WIND CHIMES
Short Fiction
The day’s mail included a warning from bylaw enforcement informing
me that my cat Mort was not only unlicensed but apparently free to roam out of
doors. I know who placed the call.
My neighbour Dave is one of those people who consider themselves
engaged. He talks too much when the community league meets. He pesters our
ward’s city councillor and probably dogs our Edmonton riding’s MLA. Our MP in Ottawa is a backbench
party hack nearing his dotage and therefore likely immune to Dave, too old
school to pay attention to missives from a self-described activist. Suffice to
say, Dave pretty much annoys everybody and not just me. There is a well
maintained and solid fence between us although we’re civil to one another.
Dave lives in an infill, corner lot. His home is nice enough in an
absurd Cape Cod way and he’s proud of the
solar panels on the roof. I had to replant my tomatoes and peppers once I
gleaned the pitch of his roof and calculated the area of shadow it would throw
on my vegetable bed along the garage’s south wall.
The eyesore on the other side of me is a bungalow, post-war
rock-dash, crumbs of broken glass sometimes wink and glitter from the mixture
depending upon the angle and intensity of the sunlight.

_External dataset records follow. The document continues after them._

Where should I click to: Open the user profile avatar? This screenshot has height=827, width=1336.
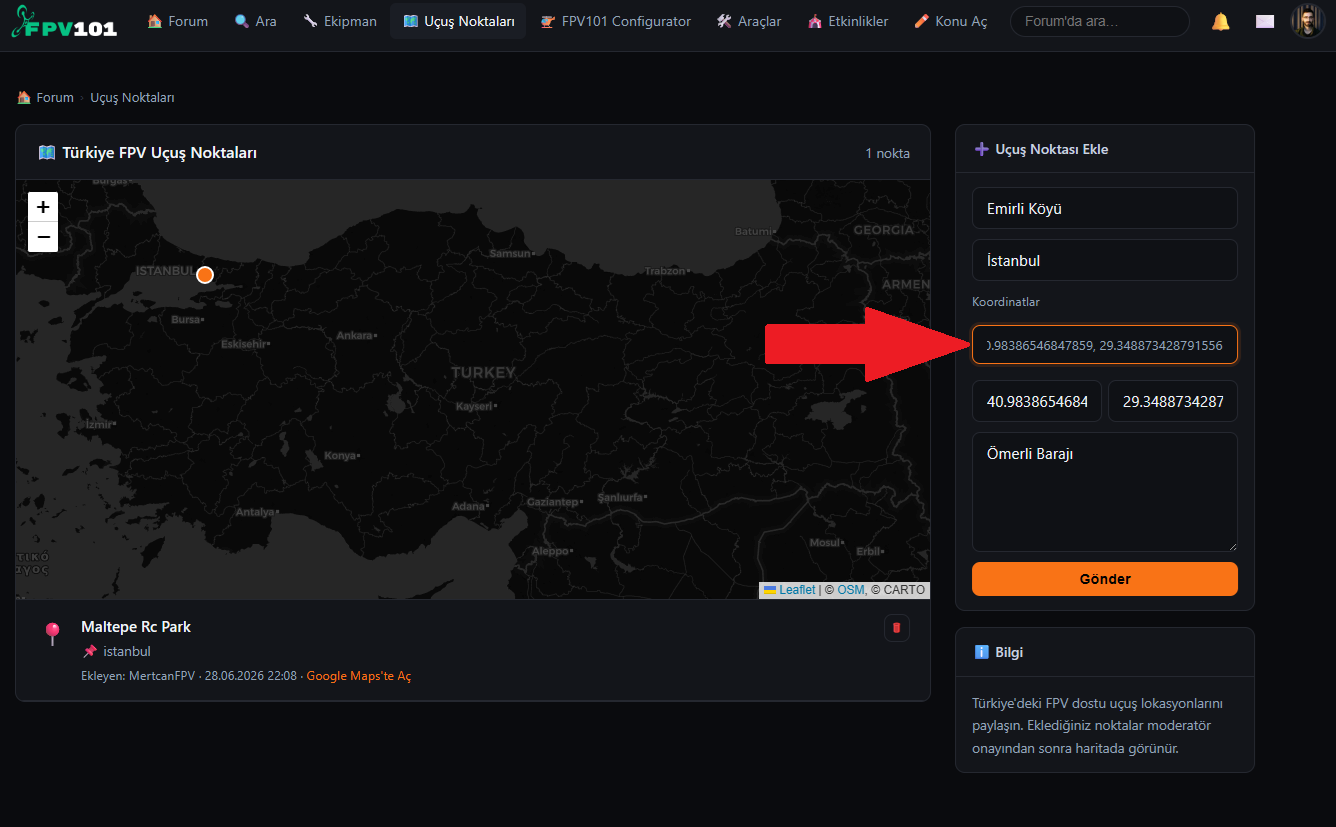pyautogui.click(x=1308, y=21)
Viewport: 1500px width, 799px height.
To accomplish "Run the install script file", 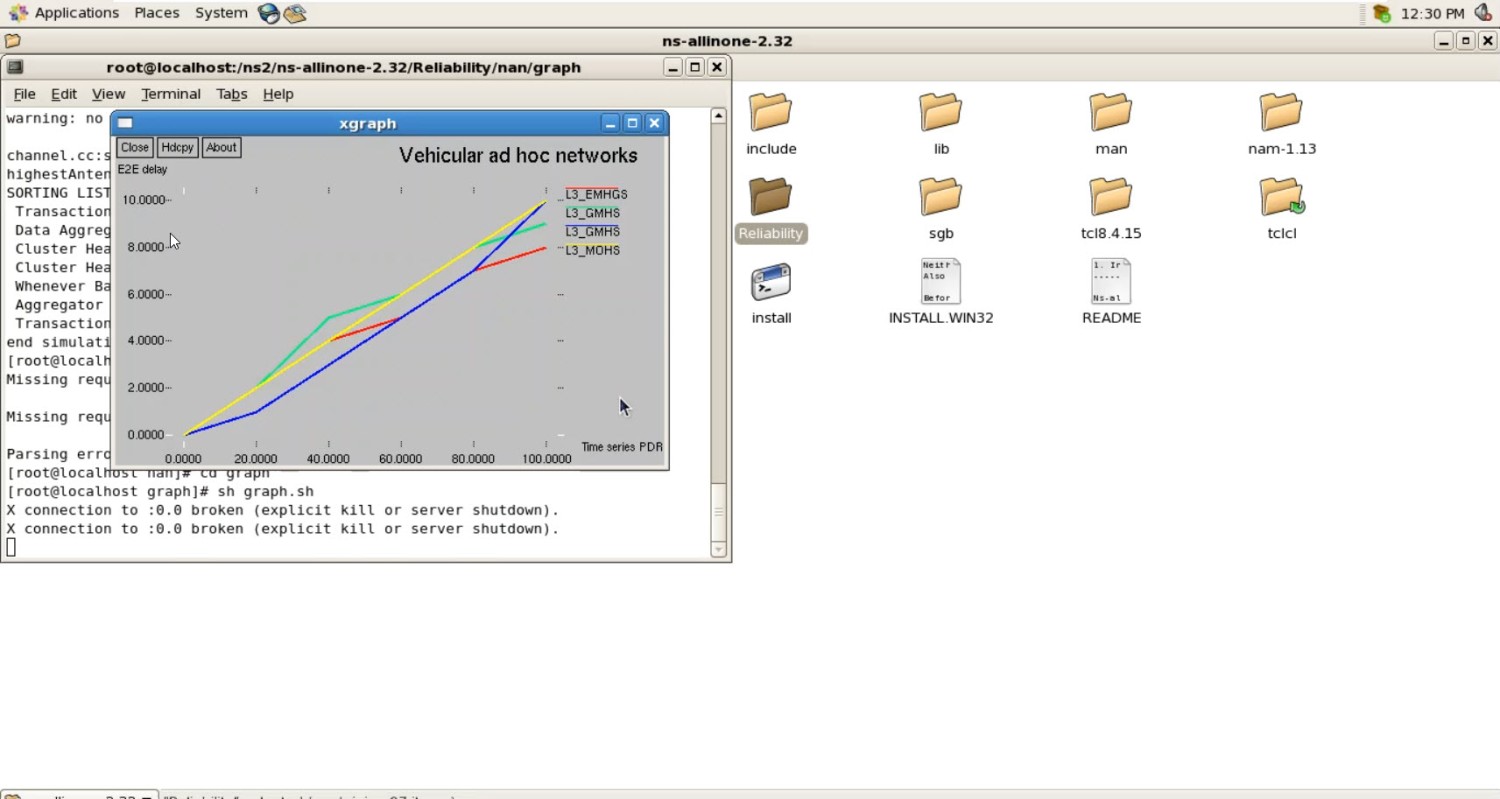I will [770, 283].
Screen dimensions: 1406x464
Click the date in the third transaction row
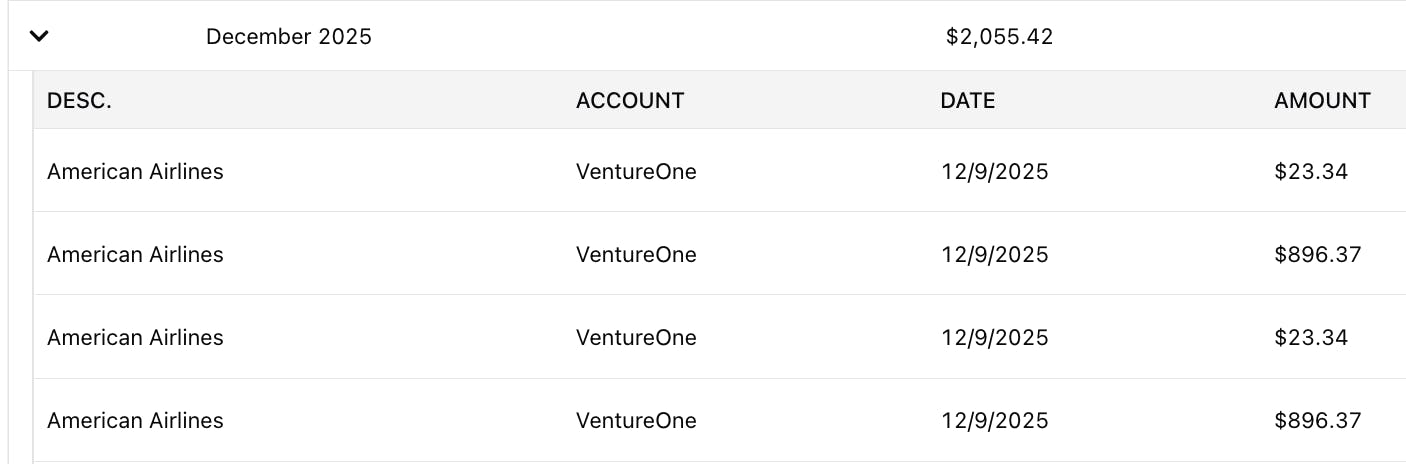click(994, 337)
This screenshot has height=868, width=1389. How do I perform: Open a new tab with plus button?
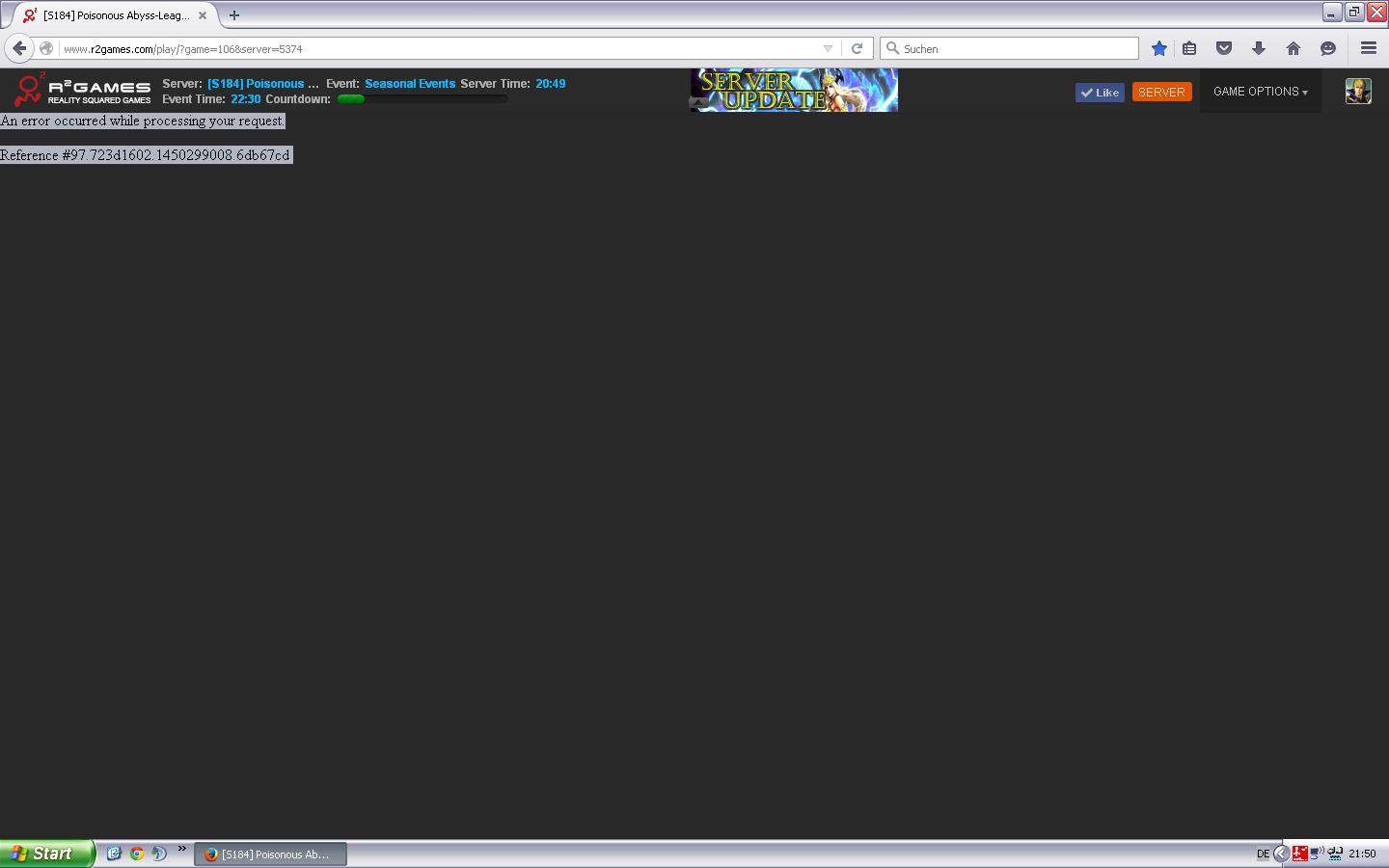tap(234, 15)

The roof shingles have
curled like burnt bacon. All the accents and trim need a thorough scraping and
a fresh coat of paint. The long term solution is a new owner who would either reno or demo, but for now
it’s a rental property.
The neighbourhood is in transition and I suppose I reside in a sort
no-man’s land between the new and the wretched.
The tenants are kids, a couple of guys who work in the trades, and
their girlfriends. They’re friendly enough and we know each other’s names. The
four of them like it when Mort the friendly neighbourhood mouser pays them a
visit. The only work they’ve put into the place is in the backyard which is
something to behold. There’s a gerry-built cinder block fire pit; garden gnomes
and painted plywood animal silhouettes; fairy lights strung in the trees;
Japanese lanterns; and three sets of tinkling wind chimes that annoy me more
than Dave does. I’m not sure if it’s meant to be ironic or if they’re just
constantly high and think the atmosphere is groovy pagan or Peter Pan.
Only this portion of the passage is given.